By Al Cooper
Disaster Contingency Planning is a term that is popular in today's world, both from the aspect of natural disasters (fires, floods, earthquakes, etc.) and terrorist acts.
Disaster Contingency Plans, a.k.a. Disaster Recovery Plans or D/R, are almost always highly visible in computer operations environments, while Output Factories often take them for granted. Why is this? Most companies believe (rightly so) that their customer and product data is their most valuable asset. As such, they go to extensive, and often very expensive, measures to protect and back up that data in their computer environment. Quite often this involves total redundancy and the ability to switch over processing in a short period of time in the event of a disaster in a data center.
However, what about an Output Factory?
Some print facility management continue to ignore the possibility that their facility is at risk, or are afraid to ask their corporate management for funding to back up their facility due to the expected increase in costs.
Some people ask ?Why should we pay for backing up our print facility, when our printer vendor can have new printers here in a week or so?? The answer to this question will vary depending on the type of business involved and the nature of the materials being printed.
Let's look at two diametrically opposite examples of high volume computer printing. The first is that of a bank statement application.
Let's hypothesize a fire that destroys a bank's statement production facility. We will assume that the bank's computer center is not impacted by this event, so that normal online processing may continue.
What is the impact of delaying the production and delivery of a customer's statement? Typically, this would result in a lot of customer complaints ? phone, face to face, e-mail, etc. Will this result in an immediate financial loss to the company? It is unlikely that this will do more than aggravate the irritation felt by some customers, and the company may loose a customer or two that were probably looking for an excuse to change banks.
Will this cause regulatory issues? A much more likely problem with the interruption (even temporary) in production of bank statements would be the likelihood of intervention by a banking regulatory body, e.g. FDIC, on behalf of the customer base. This pressure should be alleviated by the ability of the banking institution to convince the regulatory body of their ability to recover production in a reasonable time frame.
In a banking environment, production of bank statements is not critical to the ongoing operation of the customer's bank accounts, nor will it normally cause a direct loss of corporate income.
The second example is more likely to be impacted financially be an impact in the production of customer output.
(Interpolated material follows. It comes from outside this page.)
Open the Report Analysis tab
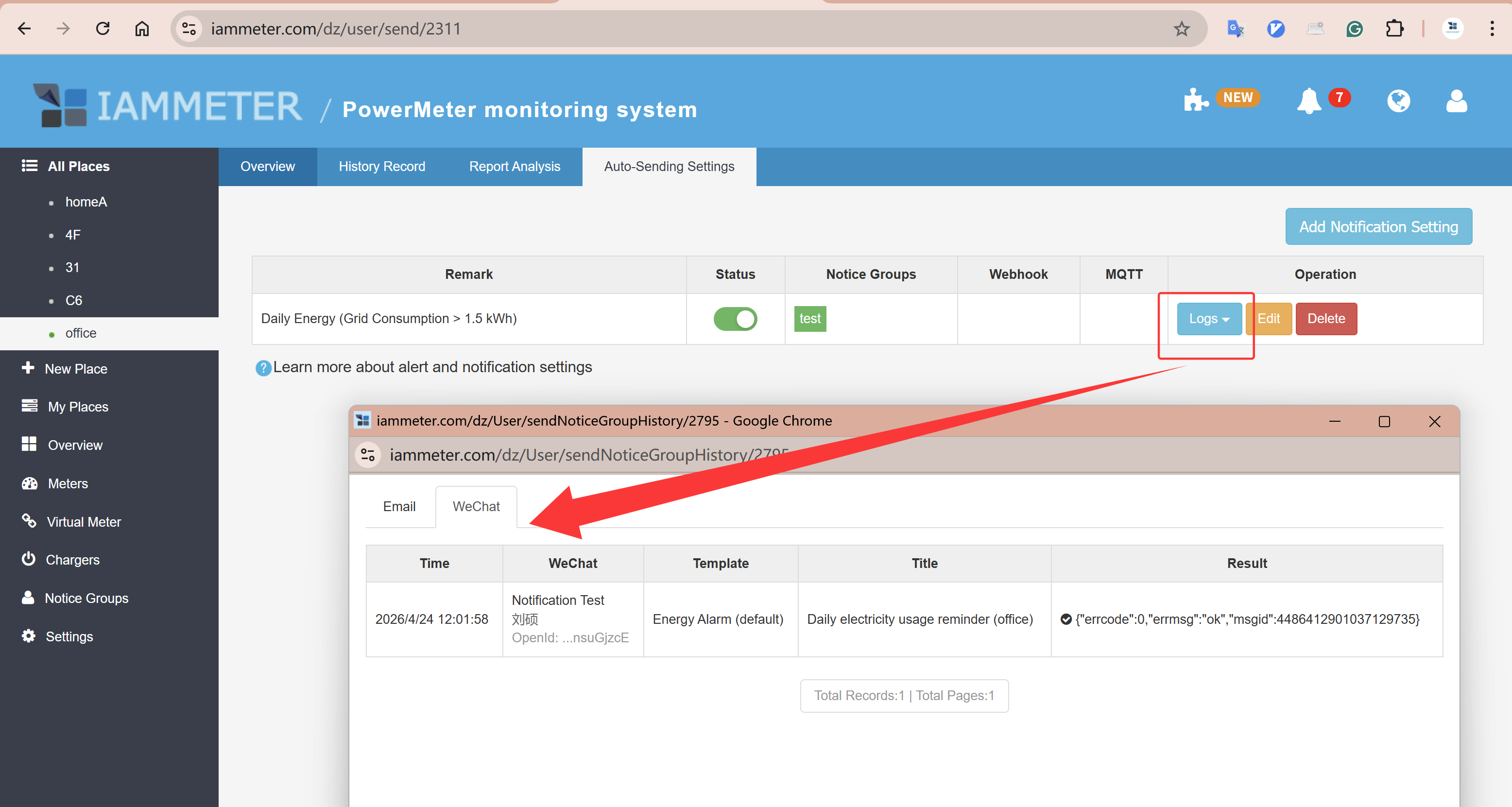The image size is (1512, 807). (x=514, y=166)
This example involves the production of phone bills.
Why is the production of invoices more critical to a phone company than bank statements to a bank? A bank statement represents transactions that have already been completed and is a historical document. An invoice is a notification of a debt incurred, and requests the payment of that debt. As such, the invoice represents a service provided while attempting to trigger payment of the debt.
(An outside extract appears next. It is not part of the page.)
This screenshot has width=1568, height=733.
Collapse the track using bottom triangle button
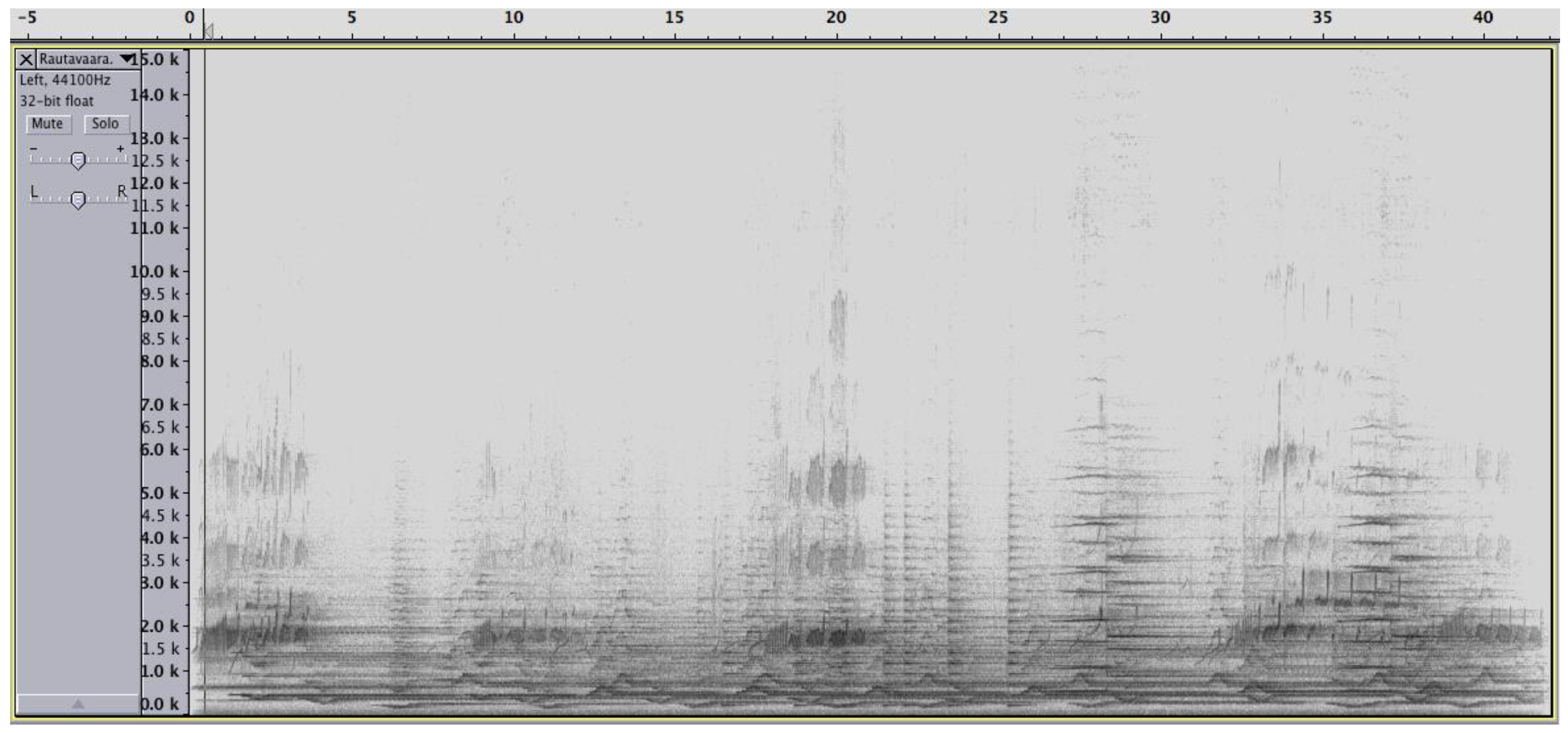click(78, 704)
Delays in producing and delivering invoices will directly impact the cash flow for a phone company. A study of one company indicated that a delay of a half business day in producing corporate account bills for one type of service would result in a loss of $30,000 in bank interest. When dealing with large numbers of customers or smaller numbers of larger valued customers, the losses caused by invoice production delays can be staggering.
As such, the importance of an effective D/R Plan may be interpreted as being higher for an invoicing environment than for a statement environment. However, both environments must be closely evaluated to ensure mission critical corporate business continues in the event of a disaster.